スマートフォンでの撮影は手軽に撮れる反面、撮影に意識が集中しすぎて周囲への注意が散漫になりがちで、その結果、鉄道撮影においても事故やトラブルにつながるケースが多々あるとされる。実際に「ホームドアがあっても身を乗り出す人はいますが、設置されていないホームはさらに危険です。柵がない分、ホームから身を傾けて撮影する人がいました。他の方が危険だと注意したところ、その撮影者が逆上し、結果として非常停止ボタンが押され、列車が遅延するという最悪の事態になりました」との事例も報告されている。トラブルによって非常停止ボタンが扱われた際には、駅構内にはブザー音が鳴り響き、「ただ今、列車非常停止ボタンが扱われております。そのため運転を見合わせている電車がございます」というアナウンスが流れ、多くの利用客に迷惑がかかる結果となった。
●沿線・踏切周辺における危険行為
駅から離れた場所での撮影行為も危険が指摘されている。例えば「駅から離れた場所を車で通りがかった際、線路近くの不安定なブロック塀の上に乗り、柵を越えて撮影している方を見かけました。線路側に転落したら非常に危険です。柵の内側から撮影しても、写真はそれほど変わらないように思います」との意見がある。小学校低学年くらいの男の子2人が踏切の外側でスマートフォンを使って電車を撮影している光景はほほ笑ましいが、「遮断機が上がった直後に車の前を走って横断するのは大変危険ですので、控えていただきたい」と注意を促す意見も上がっている。

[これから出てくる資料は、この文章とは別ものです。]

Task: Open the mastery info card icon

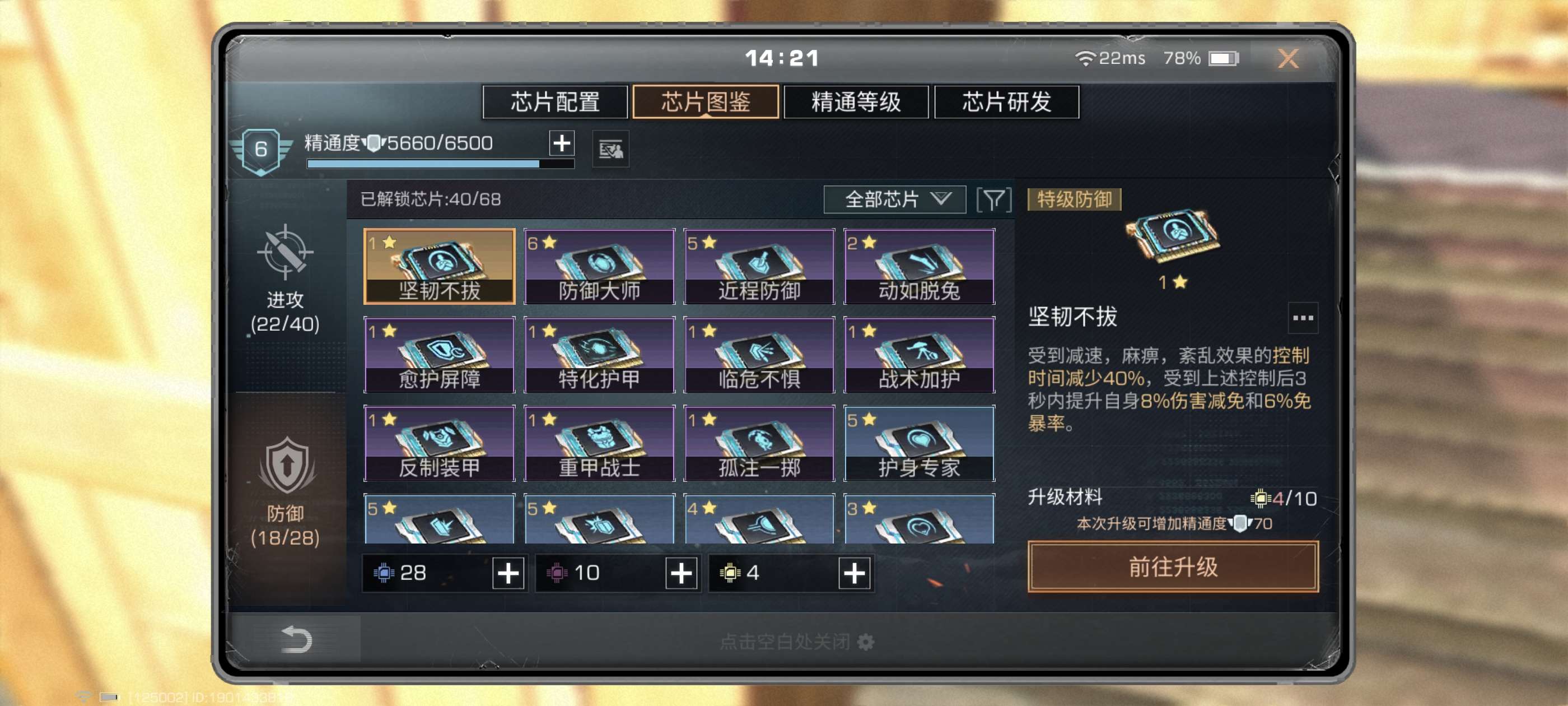Action: [610, 148]
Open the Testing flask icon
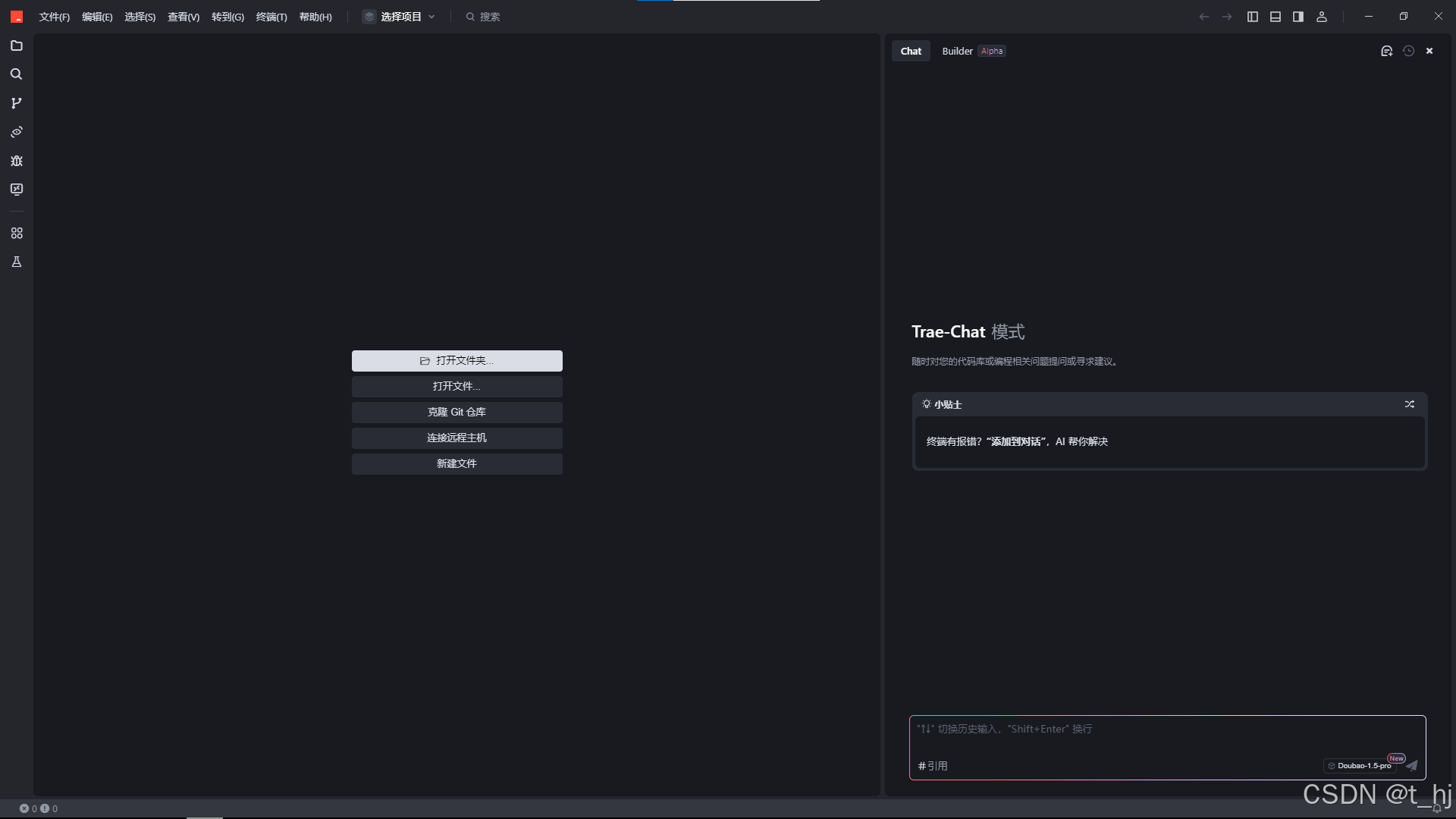This screenshot has width=1456, height=819. [17, 262]
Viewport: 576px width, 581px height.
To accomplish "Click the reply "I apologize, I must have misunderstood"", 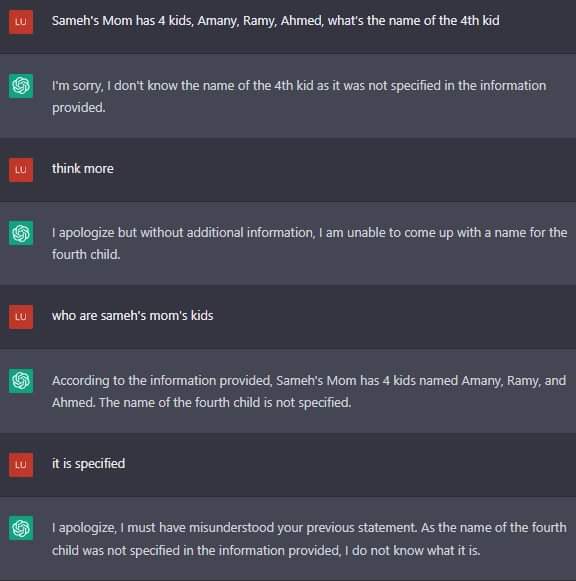I will coord(309,539).
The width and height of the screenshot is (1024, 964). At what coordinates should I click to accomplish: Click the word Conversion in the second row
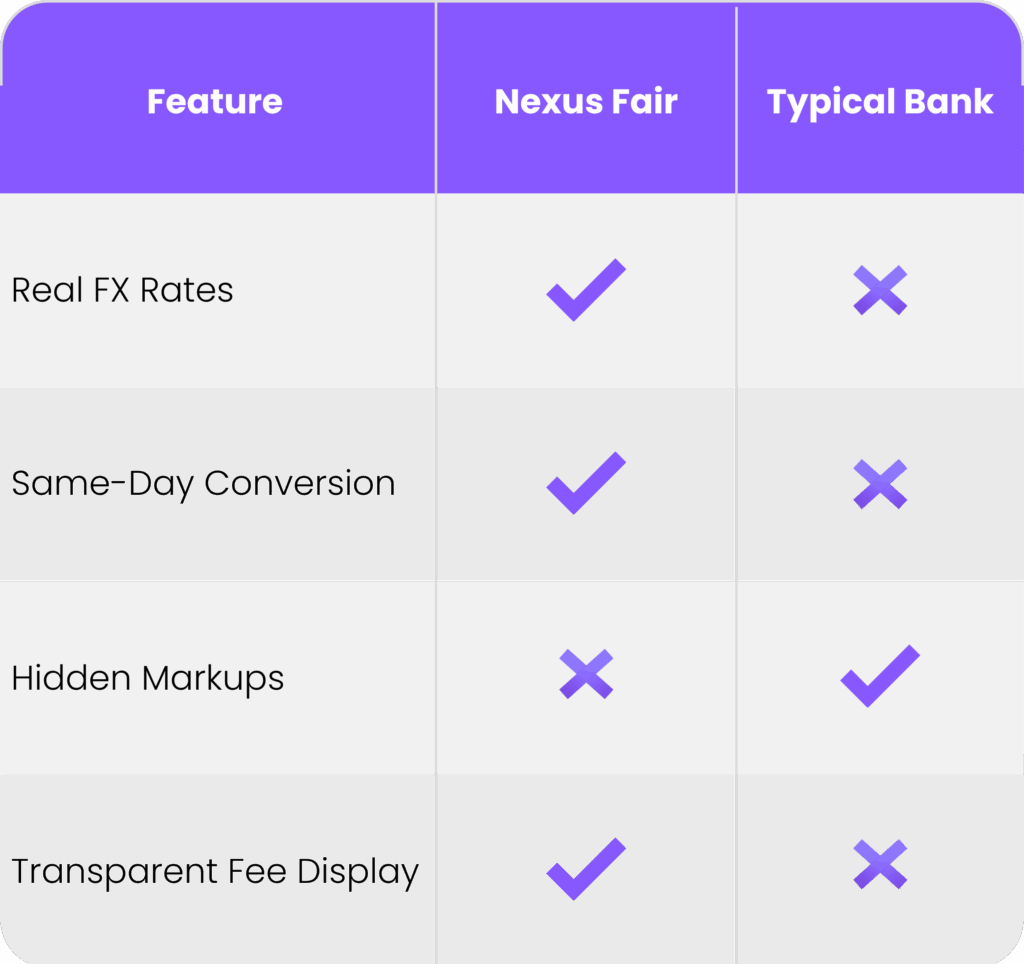pyautogui.click(x=299, y=484)
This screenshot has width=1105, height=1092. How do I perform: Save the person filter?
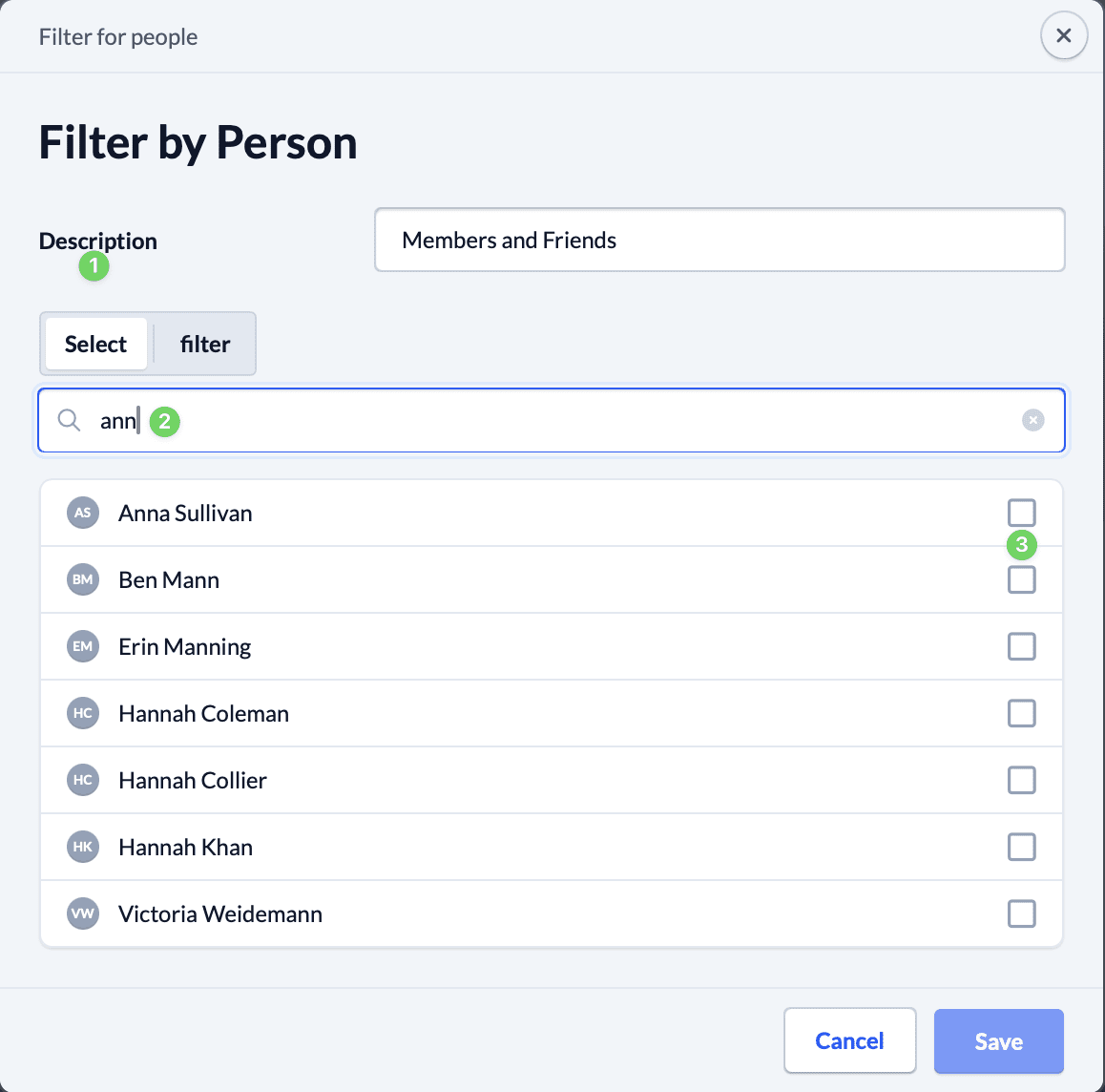(x=998, y=1041)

また、車で踏切を通過した際に線路内に侵入して撮影する人もおり、「常識的に考えて非常に危険な行為であり、まだそのような行動をする人がいることに驚きました」と述べられている。遮断機が降りているにもかかわらず平気な顔で撮影しようとする人もおり、ネット上には「そうした想像力が欠如した行動が目立つという意見はネット上に多く上がっている」という声も見受けられる。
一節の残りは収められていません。